UC Berkeley’s department of theater, dance, and performance studies, or TDPS, puts on multiple productions throughout the year that showcase the immense talent within the department. But whereas most productions are led by experienced faculty, TDPS’ upcoming studio production is different in its creative process, as every single person involved is a student, including the top position of director.
The production is “All in the Timing,” a compilation of four one-act plays by the comic playwright David Ives. For Tanvi Agrawal, Ceylan Ersoy, Angelina Steshenko and Carmel Suchard — the four directors helming this production — the significance of this opportunity did not go unnoticed.
“What an amazing opportunity for a university to give us a budget and these resources and a space to put on a full play,” Steshenko said in an interview with The Daily Californian.
Steshenko and Agrawal had prior directing experience, but not with anything close to a production of this scale.
“I wasn’t going to pass that up. You don’t get this opportunity as a student,” Steshenko added.

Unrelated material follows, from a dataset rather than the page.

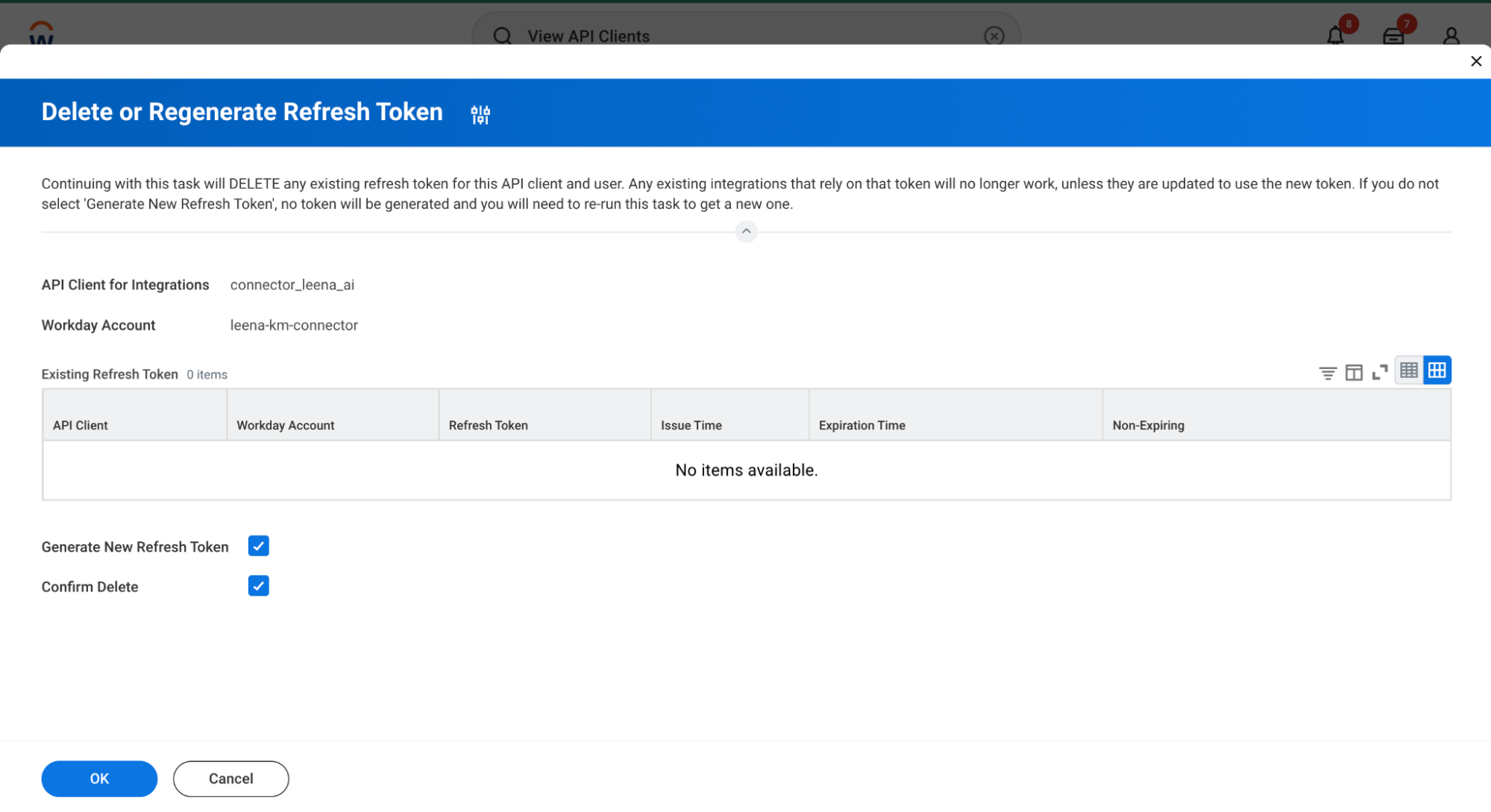The image size is (1491, 812).
Task: Open the inbox tray icon
Action: tap(1393, 35)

With an entire department behind them, the directors can solely focus on directing — if this were a smaller production, a director might have to search thrift stores for costumes or go scouring for props, playing the role of producer or set designer. In this case, directors delegate students to fulfill the role of every job behind the production, all in service of a cohesive vision.

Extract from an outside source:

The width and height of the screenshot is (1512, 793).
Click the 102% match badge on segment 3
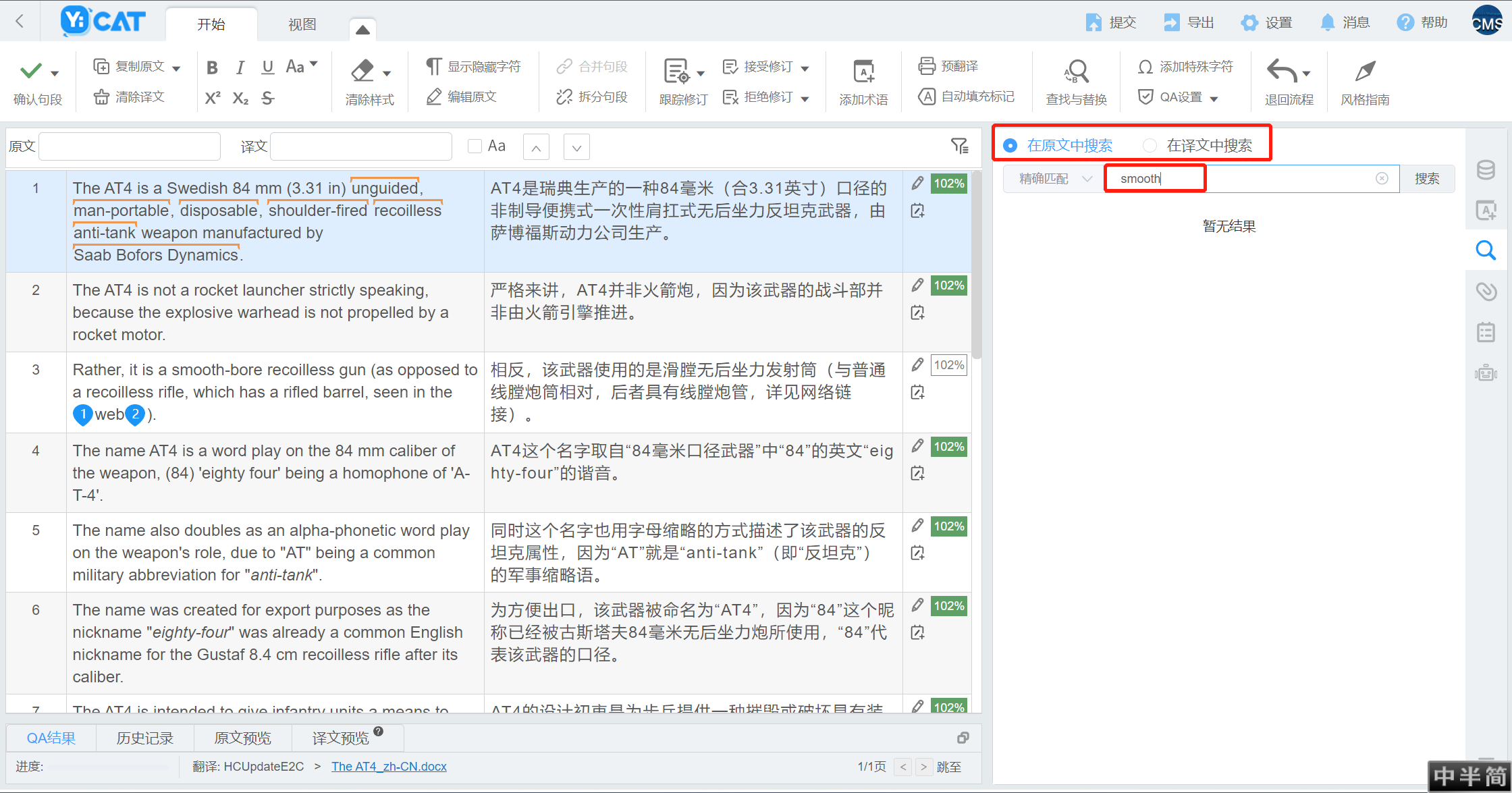948,365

Meanwhile, Ersoy and Suchard have never sat in the director’s chair before, but they were eager to gain the experience of being behind the scenes.
“I took the department’s class on directing last semester, but other than that, it’s been me in plays, thinking I could do it better” Suchard said.
The four of them all agree that their acting backgrounds are not only beneficial toward taking on the role of director, but in fact necessary for leading the plays as efficiently as possible.
“Coming from an acting background, it makes it easier to relate to the actors I’m working with. I notice when they’re having difficulty, such as figuring out where an emotion is coming from. I can refer to the processes I would use as an actor,” Ersoy said.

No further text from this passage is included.